Only three months after the 2014 World Cup that seemed to temporarily elevate soccer in the United States to the level that it enjoys around the rest of the world, a very public spat has punctured that happiness bubble.

Earlier this week, 2014 U. S., coach Juergen Klinsmann suggested ahead of a U.S. friendly against Honduras that U.S. stars Michael Bradley and Clint Dempsey (photo above with Klinsmann) were going to struggle to remain in world class form if they continued to play in Major League Soccer instead of Europe’s top leagues.

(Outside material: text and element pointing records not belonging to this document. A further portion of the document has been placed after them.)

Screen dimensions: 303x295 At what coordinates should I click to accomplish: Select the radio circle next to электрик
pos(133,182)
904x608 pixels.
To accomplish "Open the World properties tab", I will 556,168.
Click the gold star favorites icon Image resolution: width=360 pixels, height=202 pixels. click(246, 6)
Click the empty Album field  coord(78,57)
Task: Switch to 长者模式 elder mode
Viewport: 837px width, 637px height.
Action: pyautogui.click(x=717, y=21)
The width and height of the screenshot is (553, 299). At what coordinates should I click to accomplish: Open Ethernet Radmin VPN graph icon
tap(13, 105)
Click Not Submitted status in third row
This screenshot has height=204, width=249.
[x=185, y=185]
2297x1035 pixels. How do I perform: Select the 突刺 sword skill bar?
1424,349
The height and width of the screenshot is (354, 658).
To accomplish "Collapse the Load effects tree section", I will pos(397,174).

Klinsmann also said he understood why they made the moves—both players are getting higher annual salaries than a European team would have offered them and playing positions they couldn’t hold on top European clubs. Bradley is receiving $6.5 million and playing central midfield for Toronto FC. Dempsey is getting about $6 million and a year to be Seattle’s target striker. But that doesn’t mean they are improving.

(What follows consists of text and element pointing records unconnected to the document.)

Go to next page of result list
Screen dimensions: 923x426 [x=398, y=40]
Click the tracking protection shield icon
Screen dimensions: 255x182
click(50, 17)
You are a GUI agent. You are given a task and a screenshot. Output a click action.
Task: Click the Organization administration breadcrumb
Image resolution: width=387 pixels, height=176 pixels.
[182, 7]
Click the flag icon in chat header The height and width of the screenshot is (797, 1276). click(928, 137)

Bradley defended himself and his career choices, but the big pushback came Wednesday, when MLS commissioner Don Garber sounded off on Klinsmann in a conference call with reporters. Garber called Klinsmann’s comments incredibly damaging to his league, which has been trying to lure top players and become one of the world’s top soccer leagues by 2022.

Among Garber’s broadsides at the former German superstar:

Klinsmann “needs to think very, very hard about how he manages himself publicly.” Garber said it was unacceptable for Klinsmann to criticize Bradley in the media, a pattern that he said has been ongoing since the coach criticized and then cut Landon Donovan from the U.S. national team in May. Garber even demanded that Klinsmann stop making comments that are “critical of our players and damaging to our league.”

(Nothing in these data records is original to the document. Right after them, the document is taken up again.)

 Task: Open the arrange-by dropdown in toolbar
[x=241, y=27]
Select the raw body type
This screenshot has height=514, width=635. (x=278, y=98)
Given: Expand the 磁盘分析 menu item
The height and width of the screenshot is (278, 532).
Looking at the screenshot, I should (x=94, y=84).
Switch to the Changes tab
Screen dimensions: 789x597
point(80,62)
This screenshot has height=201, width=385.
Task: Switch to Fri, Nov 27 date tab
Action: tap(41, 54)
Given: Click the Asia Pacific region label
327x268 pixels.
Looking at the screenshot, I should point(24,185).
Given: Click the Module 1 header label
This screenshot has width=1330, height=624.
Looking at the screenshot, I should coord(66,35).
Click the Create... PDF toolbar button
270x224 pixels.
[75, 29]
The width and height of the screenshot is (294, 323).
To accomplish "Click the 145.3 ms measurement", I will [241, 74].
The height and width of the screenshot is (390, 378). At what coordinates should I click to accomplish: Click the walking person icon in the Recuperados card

It’s hard not to read those comments and feel like Garber, a solid executive who has helped build MLS from the brink of collapse, doth protest a bit much. And that’s before even addressing the idea that someone in the U.S. should demand that someone else should refrain from publicly criticizing anything he wants to.

Say what you want about Klinsmann. Criticize his management style, his formations, his obsession with players who have been born and raised in Europe (preferably Germany), but trying to remove his rights under the First Amendment to say whatever he wants about any U.S. institution borders on silly.

The larger problem for Garber is that history and numbers aren’t on his side. The idea that playing against top competition is the best way to improve has been a central concept in sports for going on 50 years. Whatever goals Garber has to make MLS a destination for the best players in the world, the overwhelming majority of foreign stars who come to MLS still do so when they are past their prime. The league’s top goal scorer this year, Bradley Wright-Phillips, who has scored 25 goals for the New York Red Bulls, spent the previous three seasons as a middling forward in England’s second division. That’s an inconvenient truth.

Make no mistake—MLS is a terrific entity. It’s a legitimate professional league with team values that are growing and major U.S. cities begging to get a franchise. It’s providing a terrific first step for good, young U.S. players who know that college soccer isn’t the best way to maximize their skills. The games are often loud and exciting and in certain cities a terrific fan experience.

That doesn’t mean it is a great place for the best U.S. players to play. MLS is in a strange spot. It has enough money to pay the best 10 US players to stay here, but won’t be able to provide them with ample competition. It kind of stunk seeing Landon Donovan spend the bulk of his career in Los Angeles. Dempsey’s return seemed like a retreat. Watching him claw for goals against Arsenal and Chelsea and Manchester United was one of the great pleasures for American soccer enthusiasts.

Also, the last thing anyone should want the U.S. national team coach to do at the beginning of the 2018 World Cup cycle is allow anyone on the team to feel too comfortable. This is the moment to challenge players who were thoroughly outclassed by Germany and Belgium during the World Cup.

Also worth noting—Klinsmann almost never says anything in public that he hasn’t told a player privately before. He uses the public forum to make sure the point hits home, and to try to get a few other interested parties, like, say, the media and the fans, to hold his players as accountable as he likes to.

His mandate is to produce the best national team he can, not do public relations for MLS. He also understands the essential truth about solving problems—the first step is to recognize that you have one.